**Task instructions:**
- A) Answer these questions using the text on the USTA NTRP National Championships:
(i) In which city were the 50+ doubles brackets played?
(ii) What reportedly happened to the 3rd party app at the 50+ singles in Orlando?
(iii) According to one player, up to how long did some matches take before play actually started?
- B) Extend the text on the USTA NTRP National Championships with the next passage, picking up after its final sentence.

**Text provided:**
Tennis News You Can Use
The USTA NTRP National Championships are officially in the books. The tournament included players who received endorsements for the Covid cancelled tournament in 2020 as well as new competitors who qualified for the event in 2021. The Singles brackets were played 9-12 April with 18+ in Surprise, AZ and 50+ in Orlando, FL. The doubles brackets were played 16-19 April with 18+ in Surprise, AZ, and 50+ in San Diego.
While these are logically four separate tournaments, there are some broad observations that are still applicable across all events.
Virtual Tournament Desk. All four events used a 3rd party app from matchtennisapp.com to handle the virtual tournament desk. This should go without saying, but this is the USTA, so… I will. The USTA should be developing long term roadmaps/plans to incorporate Virtual Tournament Desk functionality into their future best in class digital engagement platform.
The Virtual Tournament Desk Fallback Plan. The 3rd party app reportedly crashed at the 50+ singles in Orlando causing significant scheduling issues. Tournament directors need to be able to go “old school” to get matches on the court. It didn’t happen efficiently, and the tournament experienced significant delays.
Scheduling Fast 4 is Still an Issue. From what I gather from player comments sourced from all four sites is that with the exception of Orlando which was significantly worse, the tournament didn’t run behind schedule nearly to the extent that it has in previous years. There was only one direction to go. However, it does appear that there still isn’t enough time being estimated/projected for Fast 4 matches.
Improve Enforcement of Warmup Time. A player at one site observed that there were not enough roving umpires to enforce warm up times and that he was seeing some matches take up to 20 minutes before actually starting play. This is also a possible side effect of the virtual tournament desk and uncertainty as to when the warmup actually began. In other words, the umpires do not see two players walk onto the court together with the balls to start the clock.

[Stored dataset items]
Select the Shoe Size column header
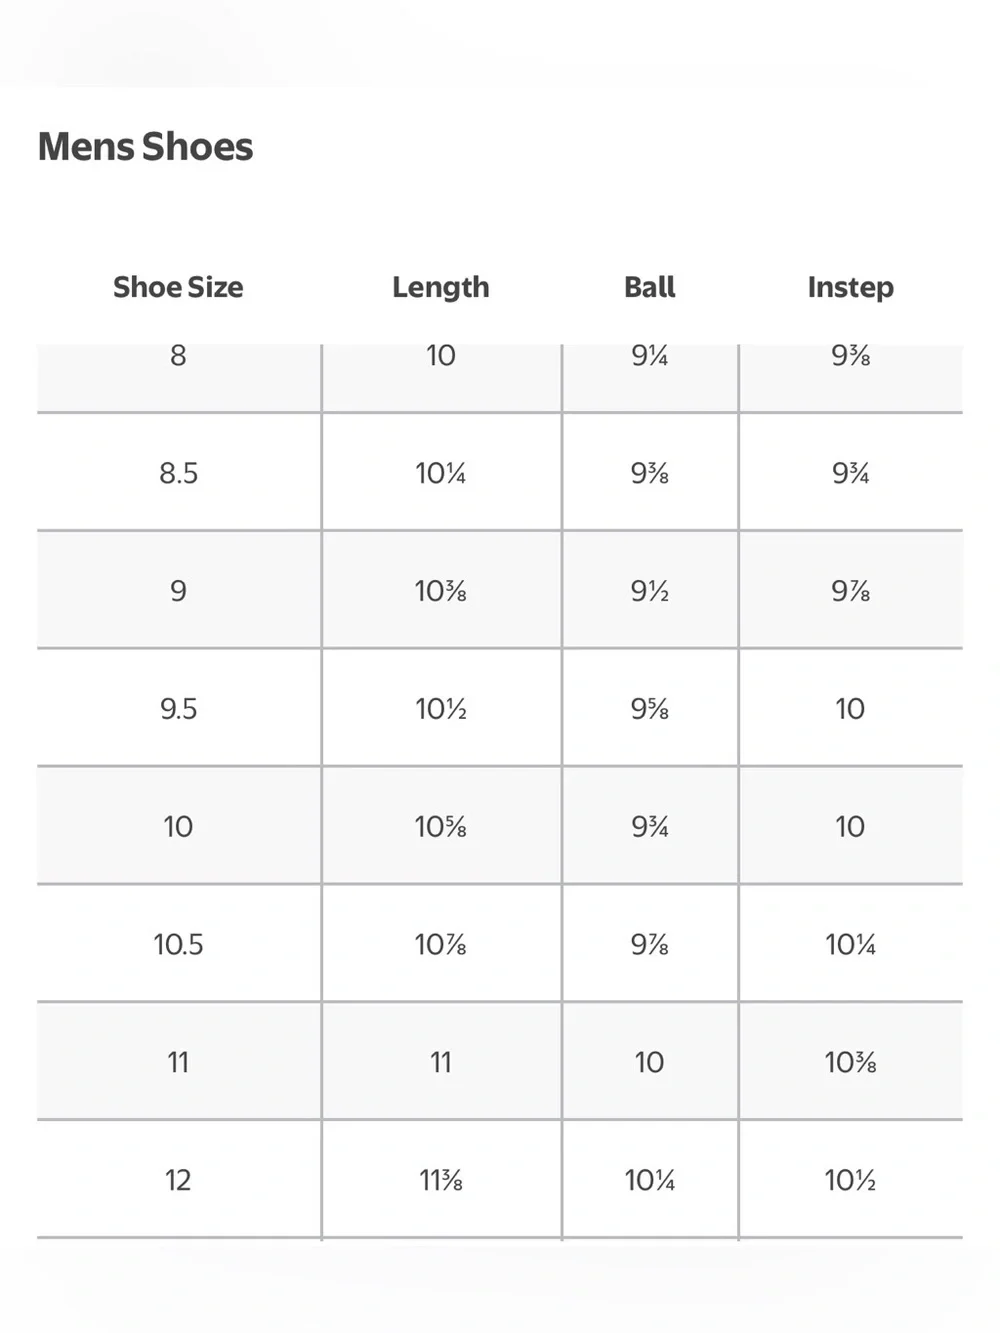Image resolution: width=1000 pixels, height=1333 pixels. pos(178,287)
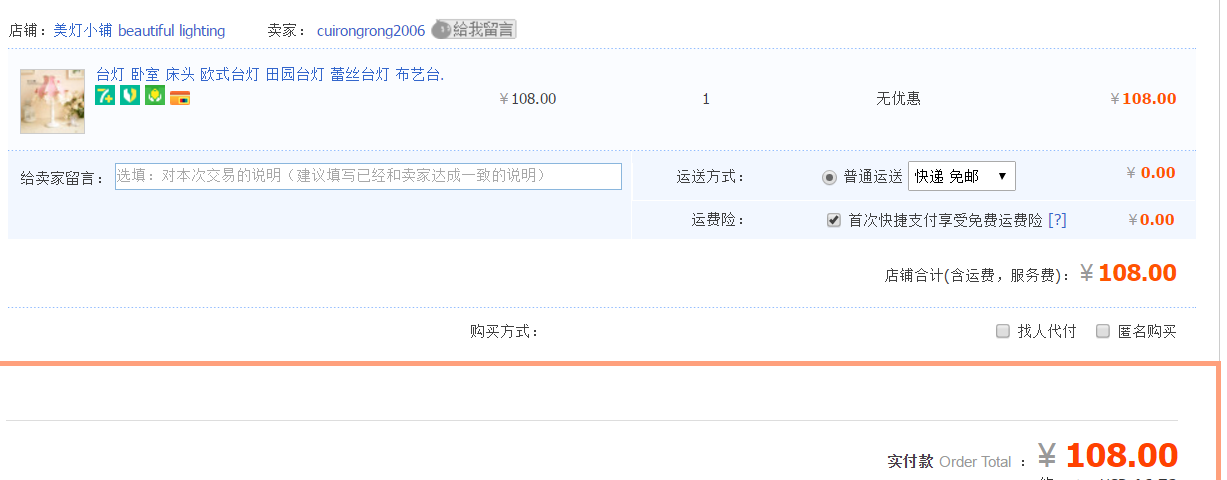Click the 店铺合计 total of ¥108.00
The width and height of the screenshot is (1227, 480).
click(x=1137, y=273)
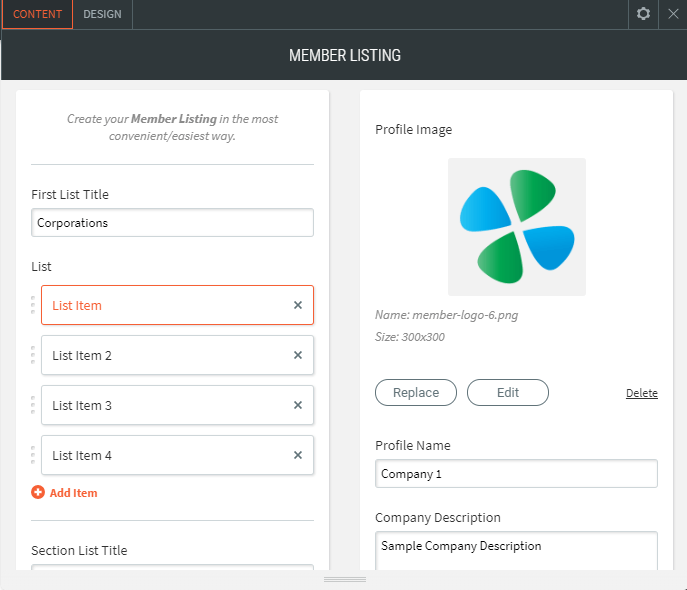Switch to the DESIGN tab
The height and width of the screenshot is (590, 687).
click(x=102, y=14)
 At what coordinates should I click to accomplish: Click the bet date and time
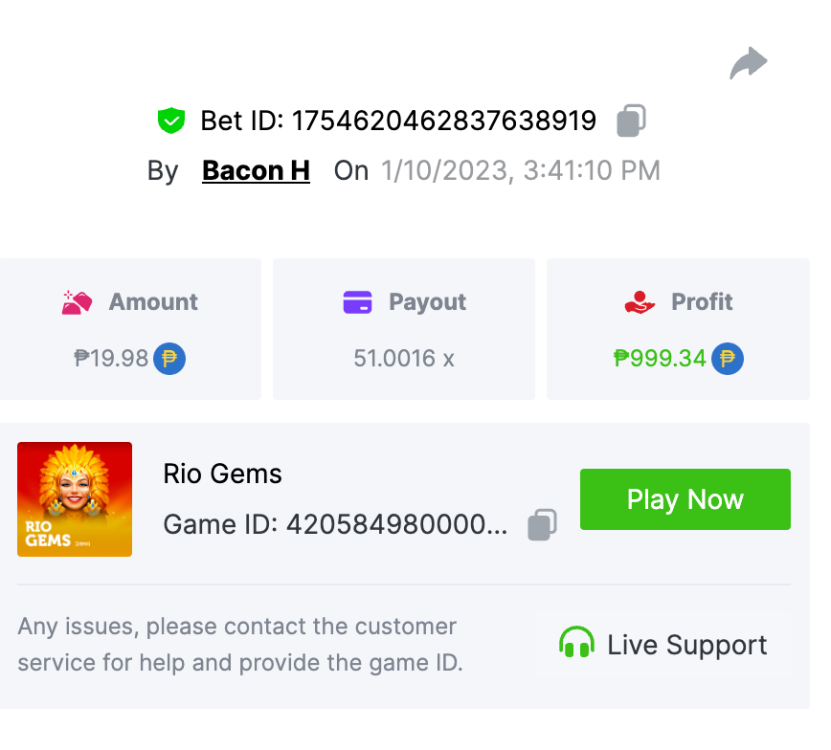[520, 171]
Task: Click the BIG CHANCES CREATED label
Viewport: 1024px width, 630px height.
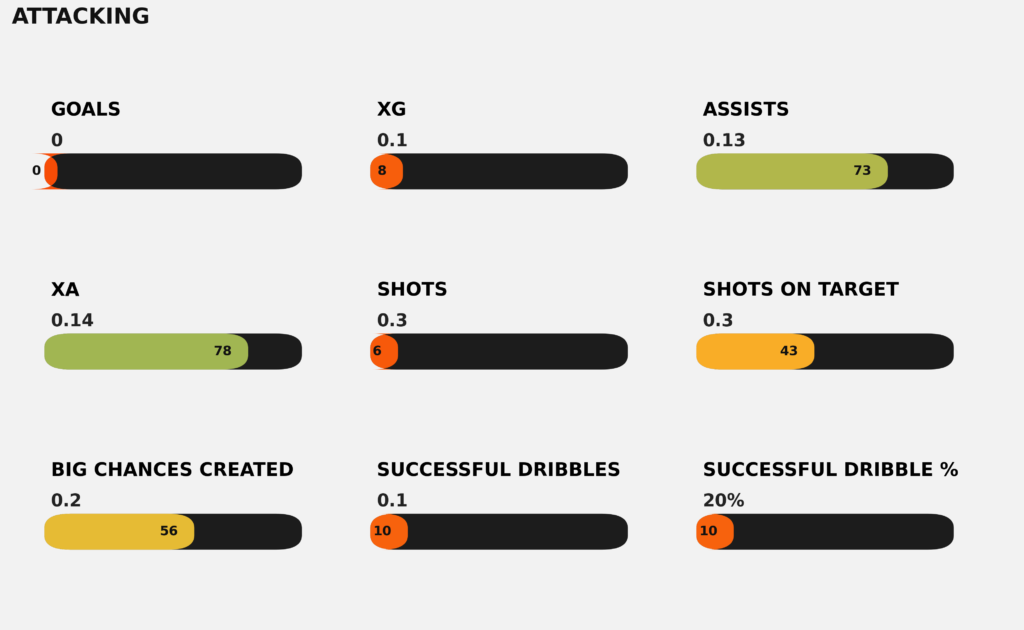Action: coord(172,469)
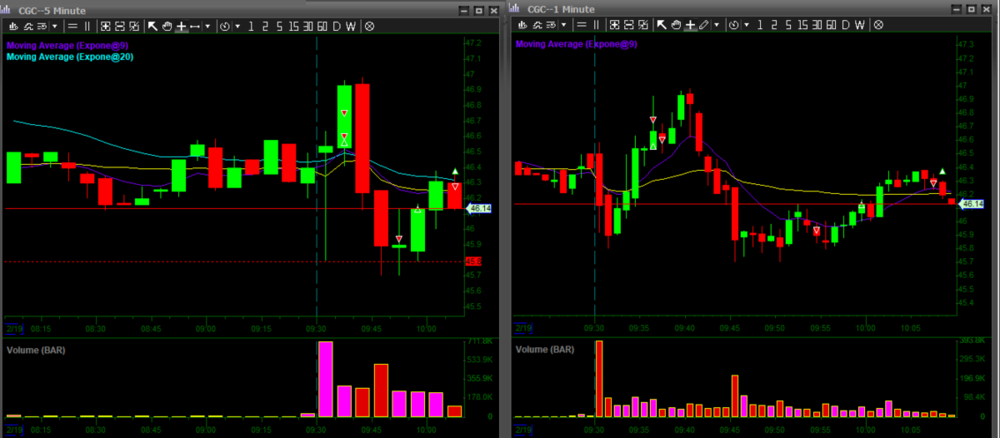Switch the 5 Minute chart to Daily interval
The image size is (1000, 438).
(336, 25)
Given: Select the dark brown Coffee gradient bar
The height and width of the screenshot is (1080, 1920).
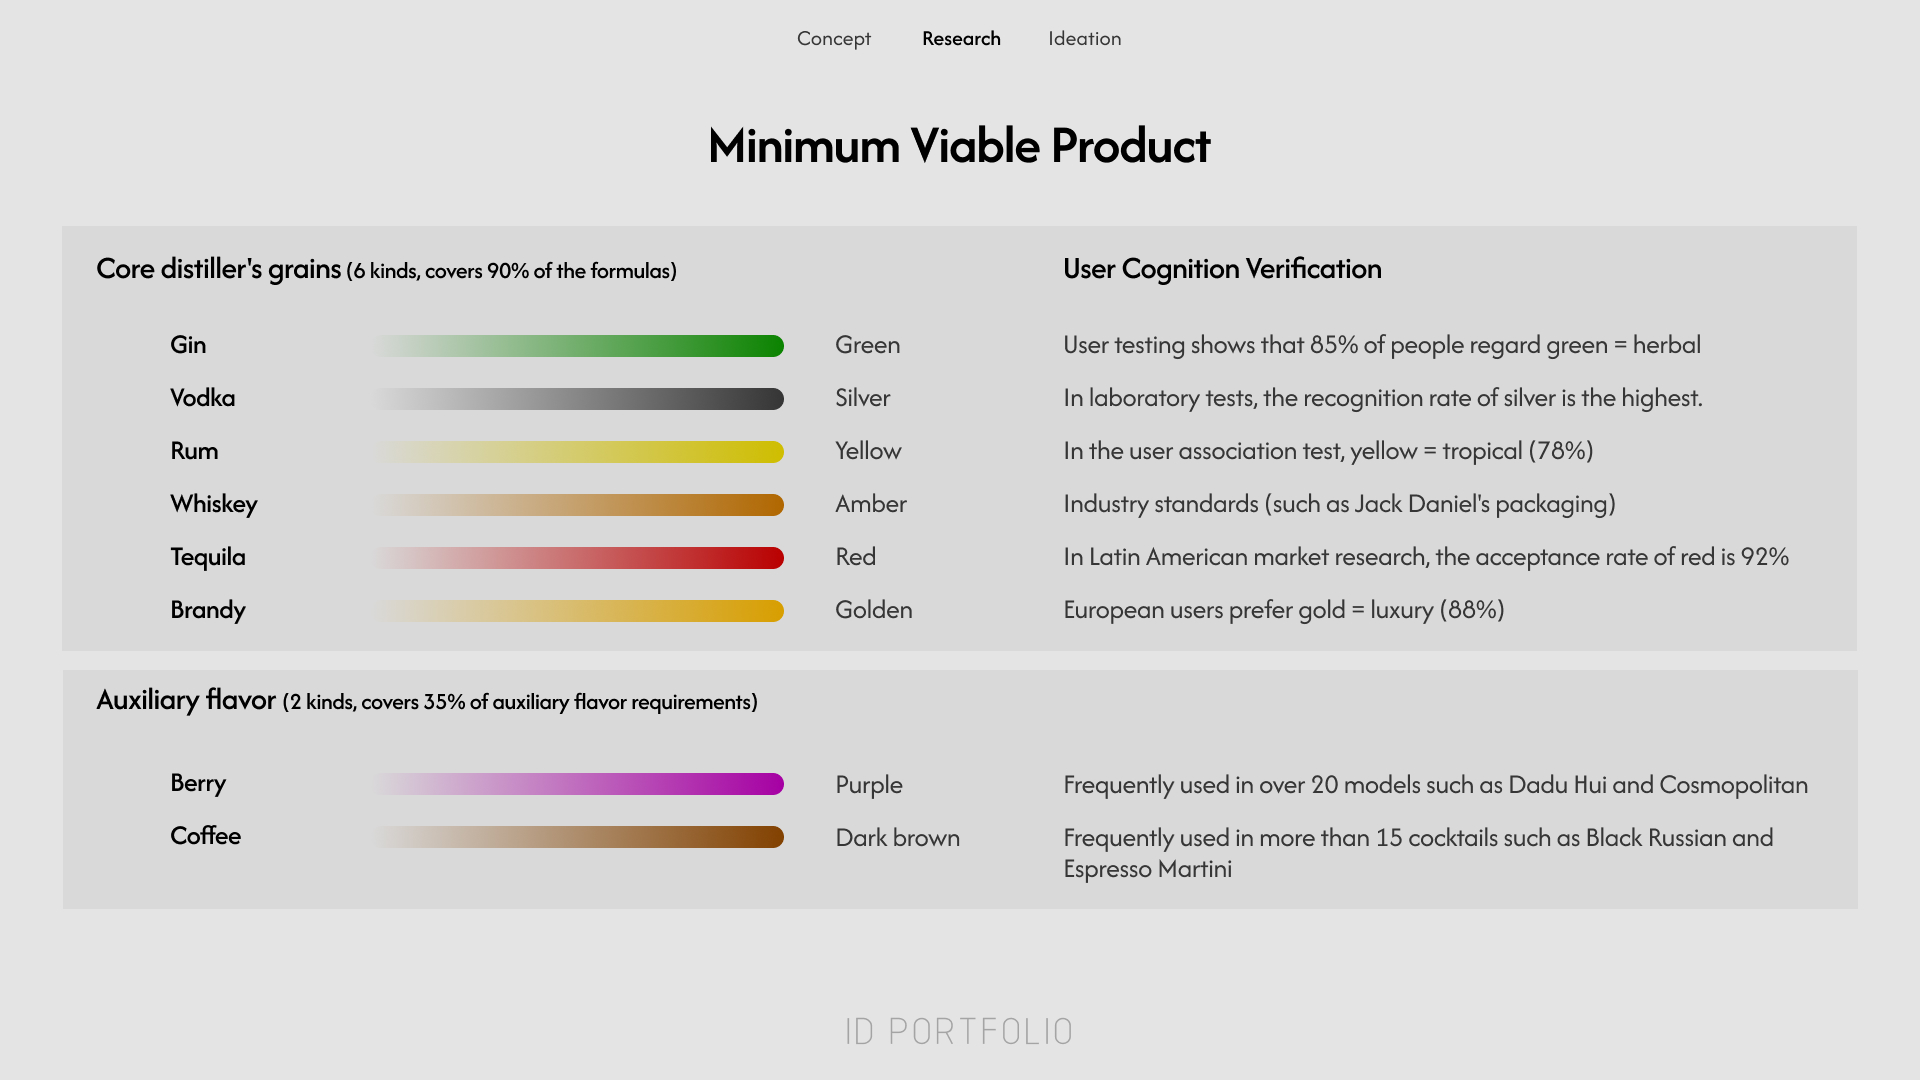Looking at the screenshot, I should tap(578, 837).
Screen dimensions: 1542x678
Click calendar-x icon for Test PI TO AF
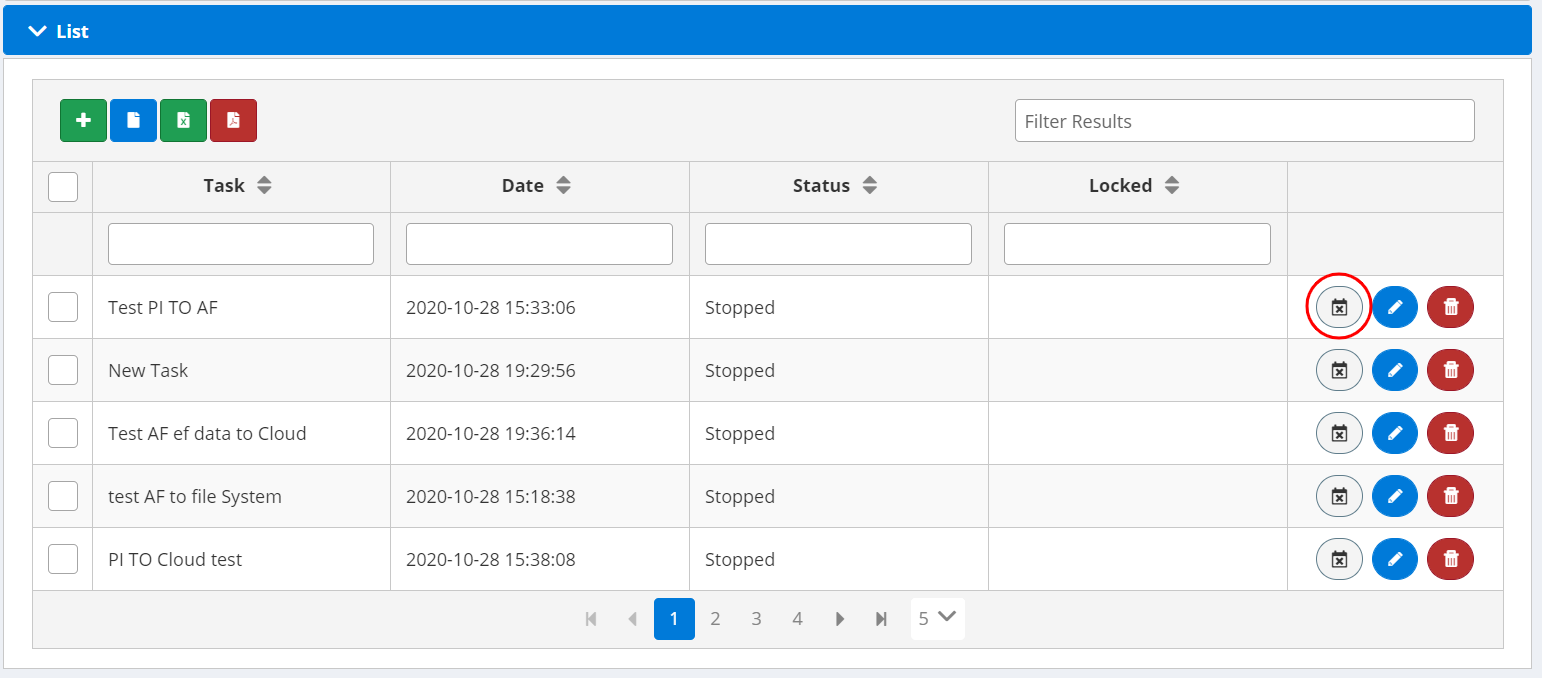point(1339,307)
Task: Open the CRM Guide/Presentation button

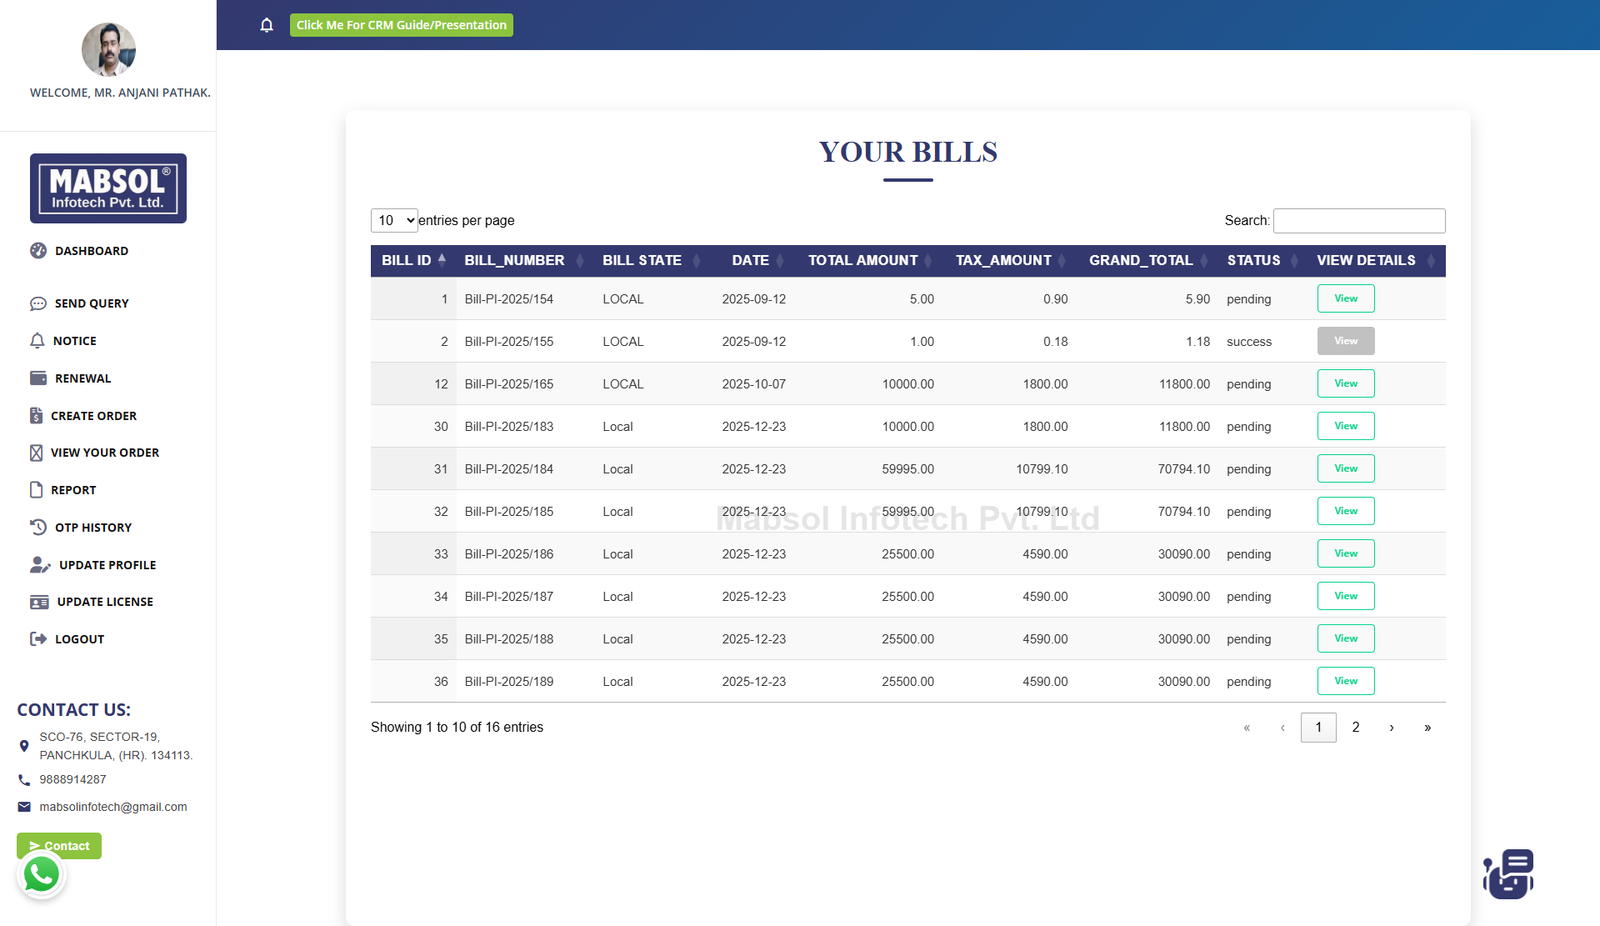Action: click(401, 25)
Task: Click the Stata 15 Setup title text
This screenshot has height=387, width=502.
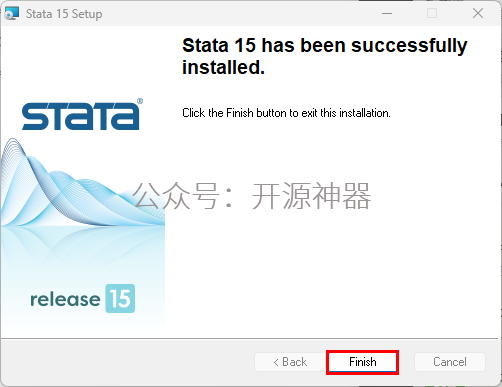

**Numbered answers:**
- A)
(i) San Diego.
(ii) It crashed, causing significant scheduling issues.
(iii) Up to 20 minutes.

- B)
The Tie-Break Game Scoring Format is (Still) Ambiguous. There were two versions of the tie-break procedures provided to players. One was on the tournament web page and the other was on a flyer taped up at the sites. The following image presents a side by side comparison. They do not directly contradict each other, which is actually surprising.
Neither source addresses the most significant ambiguity in the implementation of the tie-break game for doubles. Specifically which partner serves points 3 and 4 in the Fast4 tie-break game. There is a long explanation of the issue in “Tie-Break: Short Set vs Fast4” which ran on this site in February of 2020.
Finishing Shots
Congratulations to all who participated in the NTRP National Championships this year. The USTA seems to be committed to the absurdity of crowning National Champions in arbitrary tiers determined by a secretive computer algorithm. Consequently, it will likely be a fixture for years to come. The good news is that maybe the USTA is getting a little better about running this type of event.